The 2022 Oscars made history while mired in controversy


Academy of Motion Picture Arts and Sciences

Maya Alexander

The 94th Academy Awards arrived quietly and went with a firestorm of controversy. The telecast, which aired Mar. 27, turned out to be a jumbled frenzy of lavish musical performances, stale comedy bits and a slap—you know the one—that has still managed to draw Twitter debates by the hundreds days later.

Before that fateful moment, however, the Oscars were still dealing with their fair share of controversy. In case anyone has forgotten, the Academy Awards is a celebration of the beauty of films and the people who work tirelessly to make them possible. This year’s ceremony seemed to want to focus on everything but films.

In the weeks leading up to the official ceremony, the Academy released a statement announcing that eight awards that normally appeared in the telecast would not be presented on air. This, of course, led to extreme and critical backlash against what seemed like the Academy’s obvious commercial pandering.

“After carefully listening to feedback and suggestions from our film community, our network partner, and all those who love the Oscars, it was evident we needed to make some decisions about the broadcast that are in the best interest of the future of our show and our organization,” Dave Rubin, the Academy president, penned a letter in response to the ensuing negative press.

The letter went on to say that although the eight awards would not be presented on-air, “the in-person ceremony at the Dolby Theatre will begin one hour earlier to present eight awards categories before the live telecast starts.” This clarification appeased no one and out of this debacle arose the “#PresentAll23” which trended on Twitter through the day Sunday.

Already marred with controversy, the Oscars were not off to a smooth start. A part of the reason behind not presenting those eight awards was to create time for more music performances in order to boost ratings from last year’s telecast.

That is why the ceremony started off in a surefire way to draw in viewers — a Beyoncé performance. The singer delivered an entrancing vocal and visual performance live from a Compton tennis court that tennis phenoms Venus and Serena Williams trained at as children. The song, “Be Alive,” comes from the movie “King Richard” which is a dramatic portrayal of the Williams sisters’ rise as superstars in the sport due to the continued support of their father, Richard Williams.

The film earned six nominations at this year’s Oscars, including one for best original song, which became Beyoncé’s first Academy Award nomination. The category went to siblingduo Billie Eilish and Finneas O’Connell for their James Bond tune, “No Time to Die.”

After the initial excitement of Beyoncé’s performance wore off, the show buoyed along with the help of grandiose music numbers and hackneyed comedy bits, sandwiched in between the two somewhere was the presenting of the actual awards.

When the awards were actually given out, history was made.

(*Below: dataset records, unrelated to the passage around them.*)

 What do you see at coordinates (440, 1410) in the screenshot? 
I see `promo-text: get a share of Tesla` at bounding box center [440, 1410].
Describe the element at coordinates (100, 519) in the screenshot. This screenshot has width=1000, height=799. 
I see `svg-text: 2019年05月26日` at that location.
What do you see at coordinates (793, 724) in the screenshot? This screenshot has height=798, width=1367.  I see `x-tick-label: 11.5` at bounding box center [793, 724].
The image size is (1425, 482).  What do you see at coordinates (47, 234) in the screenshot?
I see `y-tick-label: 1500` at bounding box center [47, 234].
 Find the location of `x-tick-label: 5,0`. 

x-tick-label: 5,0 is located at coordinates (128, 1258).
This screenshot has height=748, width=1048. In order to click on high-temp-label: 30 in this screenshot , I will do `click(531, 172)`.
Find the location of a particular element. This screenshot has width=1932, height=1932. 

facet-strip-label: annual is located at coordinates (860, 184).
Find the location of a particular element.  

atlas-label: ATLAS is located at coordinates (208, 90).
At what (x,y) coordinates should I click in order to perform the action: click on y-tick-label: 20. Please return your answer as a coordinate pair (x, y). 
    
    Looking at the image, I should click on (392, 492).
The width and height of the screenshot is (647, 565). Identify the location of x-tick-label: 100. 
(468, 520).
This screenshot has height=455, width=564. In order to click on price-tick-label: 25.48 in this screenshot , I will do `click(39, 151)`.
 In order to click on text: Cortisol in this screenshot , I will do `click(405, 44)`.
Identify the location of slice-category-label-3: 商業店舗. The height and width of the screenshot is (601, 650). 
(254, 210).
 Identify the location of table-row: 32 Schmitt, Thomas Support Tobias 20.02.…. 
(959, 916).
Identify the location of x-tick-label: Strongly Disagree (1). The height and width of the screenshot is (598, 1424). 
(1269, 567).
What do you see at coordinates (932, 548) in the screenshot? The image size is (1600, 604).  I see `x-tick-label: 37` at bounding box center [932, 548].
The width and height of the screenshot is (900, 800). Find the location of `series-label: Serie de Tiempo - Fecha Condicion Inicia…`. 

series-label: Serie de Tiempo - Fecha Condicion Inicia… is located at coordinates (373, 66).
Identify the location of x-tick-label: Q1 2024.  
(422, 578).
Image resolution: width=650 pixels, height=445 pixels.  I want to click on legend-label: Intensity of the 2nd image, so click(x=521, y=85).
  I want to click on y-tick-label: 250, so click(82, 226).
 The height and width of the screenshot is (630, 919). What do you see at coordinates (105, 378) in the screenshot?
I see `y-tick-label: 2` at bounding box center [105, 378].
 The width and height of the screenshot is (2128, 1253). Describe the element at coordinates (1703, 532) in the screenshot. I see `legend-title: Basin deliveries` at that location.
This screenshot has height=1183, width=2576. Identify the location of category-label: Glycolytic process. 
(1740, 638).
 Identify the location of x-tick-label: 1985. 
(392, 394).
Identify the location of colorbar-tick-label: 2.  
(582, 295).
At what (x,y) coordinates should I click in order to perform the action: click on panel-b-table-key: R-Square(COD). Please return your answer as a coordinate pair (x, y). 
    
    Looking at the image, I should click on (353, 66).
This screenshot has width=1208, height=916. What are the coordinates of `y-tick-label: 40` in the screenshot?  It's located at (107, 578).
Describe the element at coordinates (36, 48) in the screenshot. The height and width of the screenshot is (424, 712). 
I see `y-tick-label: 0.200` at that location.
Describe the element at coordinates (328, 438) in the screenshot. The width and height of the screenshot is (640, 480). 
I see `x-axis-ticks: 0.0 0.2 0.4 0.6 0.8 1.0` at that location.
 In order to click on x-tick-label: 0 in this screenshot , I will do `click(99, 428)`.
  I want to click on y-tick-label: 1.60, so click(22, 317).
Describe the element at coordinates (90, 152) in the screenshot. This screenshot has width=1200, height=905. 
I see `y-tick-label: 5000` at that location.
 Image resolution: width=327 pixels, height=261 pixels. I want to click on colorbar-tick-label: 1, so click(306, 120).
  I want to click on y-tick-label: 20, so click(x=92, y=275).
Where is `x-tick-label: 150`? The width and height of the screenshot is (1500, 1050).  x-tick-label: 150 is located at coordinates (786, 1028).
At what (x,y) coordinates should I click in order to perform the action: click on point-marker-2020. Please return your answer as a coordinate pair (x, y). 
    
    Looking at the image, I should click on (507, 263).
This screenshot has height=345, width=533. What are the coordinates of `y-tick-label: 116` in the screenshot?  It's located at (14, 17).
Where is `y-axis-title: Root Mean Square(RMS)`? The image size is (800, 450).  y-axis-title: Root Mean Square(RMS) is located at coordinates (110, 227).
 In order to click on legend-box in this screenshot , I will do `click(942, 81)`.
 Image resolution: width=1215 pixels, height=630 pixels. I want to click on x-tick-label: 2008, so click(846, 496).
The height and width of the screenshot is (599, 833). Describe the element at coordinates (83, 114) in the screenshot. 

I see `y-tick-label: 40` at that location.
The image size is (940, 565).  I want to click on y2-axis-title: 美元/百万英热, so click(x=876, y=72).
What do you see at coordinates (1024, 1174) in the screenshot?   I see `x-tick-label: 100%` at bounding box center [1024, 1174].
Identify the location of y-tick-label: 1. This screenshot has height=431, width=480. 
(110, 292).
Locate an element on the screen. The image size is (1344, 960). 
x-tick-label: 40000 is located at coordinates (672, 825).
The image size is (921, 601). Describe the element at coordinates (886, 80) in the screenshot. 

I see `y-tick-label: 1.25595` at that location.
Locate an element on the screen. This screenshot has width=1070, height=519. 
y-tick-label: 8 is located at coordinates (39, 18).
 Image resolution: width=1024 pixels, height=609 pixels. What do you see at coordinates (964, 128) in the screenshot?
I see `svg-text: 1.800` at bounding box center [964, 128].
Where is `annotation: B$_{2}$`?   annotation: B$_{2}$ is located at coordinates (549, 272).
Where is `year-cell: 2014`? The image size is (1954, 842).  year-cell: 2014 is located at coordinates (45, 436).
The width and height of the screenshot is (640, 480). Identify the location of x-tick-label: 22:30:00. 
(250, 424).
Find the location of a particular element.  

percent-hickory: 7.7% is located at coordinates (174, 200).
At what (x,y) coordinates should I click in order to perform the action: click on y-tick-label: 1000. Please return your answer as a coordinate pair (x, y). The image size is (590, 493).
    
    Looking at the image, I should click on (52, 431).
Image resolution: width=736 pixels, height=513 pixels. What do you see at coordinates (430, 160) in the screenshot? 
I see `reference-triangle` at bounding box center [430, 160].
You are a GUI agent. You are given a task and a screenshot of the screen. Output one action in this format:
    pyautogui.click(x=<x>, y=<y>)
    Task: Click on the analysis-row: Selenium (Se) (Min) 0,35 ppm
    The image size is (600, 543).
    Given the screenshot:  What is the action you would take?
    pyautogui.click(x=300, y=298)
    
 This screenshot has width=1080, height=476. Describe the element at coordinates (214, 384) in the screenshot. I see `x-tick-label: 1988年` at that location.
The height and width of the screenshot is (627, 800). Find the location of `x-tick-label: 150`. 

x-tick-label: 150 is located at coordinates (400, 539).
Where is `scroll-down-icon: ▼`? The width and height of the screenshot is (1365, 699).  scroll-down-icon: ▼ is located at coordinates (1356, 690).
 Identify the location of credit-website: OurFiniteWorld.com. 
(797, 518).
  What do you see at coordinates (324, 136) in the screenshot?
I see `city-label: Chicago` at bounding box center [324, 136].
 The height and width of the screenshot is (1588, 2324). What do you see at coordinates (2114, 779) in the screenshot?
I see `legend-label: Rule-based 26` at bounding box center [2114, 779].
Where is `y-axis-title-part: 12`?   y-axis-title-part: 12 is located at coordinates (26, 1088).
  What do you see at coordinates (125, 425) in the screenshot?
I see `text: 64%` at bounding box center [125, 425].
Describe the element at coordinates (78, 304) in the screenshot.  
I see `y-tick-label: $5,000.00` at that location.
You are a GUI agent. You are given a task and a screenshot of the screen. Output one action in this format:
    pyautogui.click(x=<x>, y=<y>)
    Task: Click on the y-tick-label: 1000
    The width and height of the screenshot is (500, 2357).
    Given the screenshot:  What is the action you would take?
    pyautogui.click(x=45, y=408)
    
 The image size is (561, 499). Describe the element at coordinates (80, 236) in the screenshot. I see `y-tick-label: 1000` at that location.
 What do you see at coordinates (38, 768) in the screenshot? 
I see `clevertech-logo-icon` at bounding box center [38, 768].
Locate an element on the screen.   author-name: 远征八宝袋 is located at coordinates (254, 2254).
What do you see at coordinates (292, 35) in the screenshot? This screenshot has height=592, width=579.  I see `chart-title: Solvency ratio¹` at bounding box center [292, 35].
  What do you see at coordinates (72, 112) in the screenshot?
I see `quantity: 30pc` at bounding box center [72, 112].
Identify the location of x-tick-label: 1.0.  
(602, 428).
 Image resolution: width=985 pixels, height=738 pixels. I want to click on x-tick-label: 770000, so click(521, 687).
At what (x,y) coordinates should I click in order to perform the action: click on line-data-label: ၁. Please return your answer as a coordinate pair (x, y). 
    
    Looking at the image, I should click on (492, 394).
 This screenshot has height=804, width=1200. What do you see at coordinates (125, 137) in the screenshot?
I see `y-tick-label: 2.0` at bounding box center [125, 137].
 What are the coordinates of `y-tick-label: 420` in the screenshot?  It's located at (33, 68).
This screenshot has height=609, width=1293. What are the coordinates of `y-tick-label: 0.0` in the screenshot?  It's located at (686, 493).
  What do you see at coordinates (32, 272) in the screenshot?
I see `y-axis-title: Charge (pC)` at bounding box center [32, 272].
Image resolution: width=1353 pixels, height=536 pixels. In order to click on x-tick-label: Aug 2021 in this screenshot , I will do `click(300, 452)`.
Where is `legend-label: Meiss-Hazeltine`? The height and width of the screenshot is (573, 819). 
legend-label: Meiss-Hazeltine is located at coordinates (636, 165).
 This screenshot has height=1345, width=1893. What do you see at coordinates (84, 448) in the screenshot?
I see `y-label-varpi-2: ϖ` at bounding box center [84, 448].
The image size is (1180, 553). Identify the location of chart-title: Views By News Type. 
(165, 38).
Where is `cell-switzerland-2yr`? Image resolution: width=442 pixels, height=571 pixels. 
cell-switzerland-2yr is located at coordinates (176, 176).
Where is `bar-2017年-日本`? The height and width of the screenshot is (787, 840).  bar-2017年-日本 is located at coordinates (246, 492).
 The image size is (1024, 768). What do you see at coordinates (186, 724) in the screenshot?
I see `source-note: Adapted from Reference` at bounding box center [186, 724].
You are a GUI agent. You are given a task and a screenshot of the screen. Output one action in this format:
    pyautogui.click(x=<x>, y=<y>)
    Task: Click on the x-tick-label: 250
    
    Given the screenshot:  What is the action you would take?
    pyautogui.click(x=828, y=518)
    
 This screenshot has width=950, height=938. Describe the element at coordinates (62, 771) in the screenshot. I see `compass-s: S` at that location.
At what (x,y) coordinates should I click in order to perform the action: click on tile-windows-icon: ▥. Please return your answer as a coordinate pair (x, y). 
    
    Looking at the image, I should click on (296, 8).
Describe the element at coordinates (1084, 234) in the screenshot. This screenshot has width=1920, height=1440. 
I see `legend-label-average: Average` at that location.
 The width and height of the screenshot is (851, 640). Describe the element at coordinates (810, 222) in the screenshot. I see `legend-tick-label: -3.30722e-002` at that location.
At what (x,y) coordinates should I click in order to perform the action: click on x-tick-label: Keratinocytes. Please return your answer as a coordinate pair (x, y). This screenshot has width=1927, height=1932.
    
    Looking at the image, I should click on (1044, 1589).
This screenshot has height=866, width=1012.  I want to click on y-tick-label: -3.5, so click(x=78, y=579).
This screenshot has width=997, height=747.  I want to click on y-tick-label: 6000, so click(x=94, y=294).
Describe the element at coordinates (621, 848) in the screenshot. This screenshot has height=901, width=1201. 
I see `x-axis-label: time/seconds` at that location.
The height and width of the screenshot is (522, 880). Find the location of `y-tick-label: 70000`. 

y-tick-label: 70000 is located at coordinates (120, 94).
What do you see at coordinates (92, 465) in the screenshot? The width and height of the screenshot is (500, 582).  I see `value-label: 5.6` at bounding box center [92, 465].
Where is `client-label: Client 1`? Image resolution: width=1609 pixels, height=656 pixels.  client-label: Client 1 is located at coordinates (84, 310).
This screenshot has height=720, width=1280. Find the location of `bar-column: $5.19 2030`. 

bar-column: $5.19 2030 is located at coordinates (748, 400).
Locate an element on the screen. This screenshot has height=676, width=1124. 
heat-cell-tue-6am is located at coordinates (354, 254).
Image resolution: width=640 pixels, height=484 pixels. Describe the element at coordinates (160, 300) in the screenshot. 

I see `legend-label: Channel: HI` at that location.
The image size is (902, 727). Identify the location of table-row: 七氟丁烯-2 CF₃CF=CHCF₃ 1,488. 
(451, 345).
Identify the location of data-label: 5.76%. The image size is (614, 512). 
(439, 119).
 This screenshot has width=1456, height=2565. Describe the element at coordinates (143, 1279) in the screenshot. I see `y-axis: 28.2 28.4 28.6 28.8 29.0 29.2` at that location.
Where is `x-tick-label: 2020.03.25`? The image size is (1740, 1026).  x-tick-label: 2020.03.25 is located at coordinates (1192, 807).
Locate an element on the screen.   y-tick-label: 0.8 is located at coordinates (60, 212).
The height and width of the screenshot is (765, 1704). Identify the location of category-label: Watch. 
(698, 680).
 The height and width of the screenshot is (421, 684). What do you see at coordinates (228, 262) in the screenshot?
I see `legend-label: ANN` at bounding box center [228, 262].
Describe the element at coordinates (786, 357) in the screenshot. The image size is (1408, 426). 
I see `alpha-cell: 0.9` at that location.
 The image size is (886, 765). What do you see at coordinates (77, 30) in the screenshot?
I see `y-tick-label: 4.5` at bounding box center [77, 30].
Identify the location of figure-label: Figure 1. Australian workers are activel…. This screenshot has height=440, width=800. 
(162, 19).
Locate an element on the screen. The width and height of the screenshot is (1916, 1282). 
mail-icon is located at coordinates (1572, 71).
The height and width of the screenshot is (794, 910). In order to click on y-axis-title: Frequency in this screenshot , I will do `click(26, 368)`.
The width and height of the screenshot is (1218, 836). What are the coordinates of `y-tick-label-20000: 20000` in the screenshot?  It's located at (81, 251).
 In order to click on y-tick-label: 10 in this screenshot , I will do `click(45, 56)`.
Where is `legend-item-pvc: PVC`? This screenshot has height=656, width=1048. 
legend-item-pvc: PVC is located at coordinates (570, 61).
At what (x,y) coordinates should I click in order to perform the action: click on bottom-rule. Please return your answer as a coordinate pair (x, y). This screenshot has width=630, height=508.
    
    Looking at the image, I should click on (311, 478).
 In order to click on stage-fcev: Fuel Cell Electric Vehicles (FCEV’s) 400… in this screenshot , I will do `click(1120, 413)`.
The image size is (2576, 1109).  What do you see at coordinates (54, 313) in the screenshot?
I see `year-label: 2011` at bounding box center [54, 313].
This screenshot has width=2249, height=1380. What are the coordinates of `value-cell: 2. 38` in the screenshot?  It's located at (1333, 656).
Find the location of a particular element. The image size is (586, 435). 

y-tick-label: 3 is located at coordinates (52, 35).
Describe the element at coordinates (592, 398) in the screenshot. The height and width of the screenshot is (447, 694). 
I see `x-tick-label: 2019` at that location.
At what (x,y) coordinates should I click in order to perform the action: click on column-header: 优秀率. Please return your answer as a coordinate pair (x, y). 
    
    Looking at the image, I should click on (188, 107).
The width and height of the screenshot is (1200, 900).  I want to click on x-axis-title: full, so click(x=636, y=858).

Ariana DeBose, who won best supporting actress for her role as Anita in the 2021 reprise of “West Side Story,” became the first Afro Latina and openly queer woman to win an Academy Award.

“Imagine this little girl in the back seat of a white Ford Focus. When you look into her eyes, you see an openly queer woman of color, an Afro Latina, who found her strength in life through art,” DeBose, who was clearly overcome with emotion due to the significance of the moment, said in her acceptance speech. “And that’s what I believe we’re here to celebrate.”

Pop culture history was made roughly two hours into the telecast when eventual  Oscarwinner Will Smith, slapped Chris Rock in the face after the comedian told an ill-suited joke that insulted Smith’s wife, Jada-Pinkett.

Since the telecast, the Academy has put out a statement condemning Smith’s actions, and Smith himself has posted an apology letter on his Instagram account. On Friday came the news that the actor would be resigning from the Academy of Motion Picture Arts and Sciences.

In a letter, Smith relayed that he was “heartbroken” over the decision. At the moment it is unclear if the Academy’s Board of Governors will take further action against him. Rock has yet to say anything publicly about the incident.

The night of history-making moments continued with the big wins for the film “CODA.” The movie, which focuses on the experiences of a hearing girl who has two deaf parents, won all three of the awards that it was nominated for. Troy Kotsur made history as the first deaf man to win an Oscar for acting.

The night rounded out with some more significant wins like Ahmir “Questlove” Thompson’s win for best documentary feature for the film “Summer of Soul.” The highest prize of the evening, best picture, went to “CODA.”

During the acceptance speech, the film’s producer Philippe Rousselet thanked the Academy for “letting our CODA make history tonight.”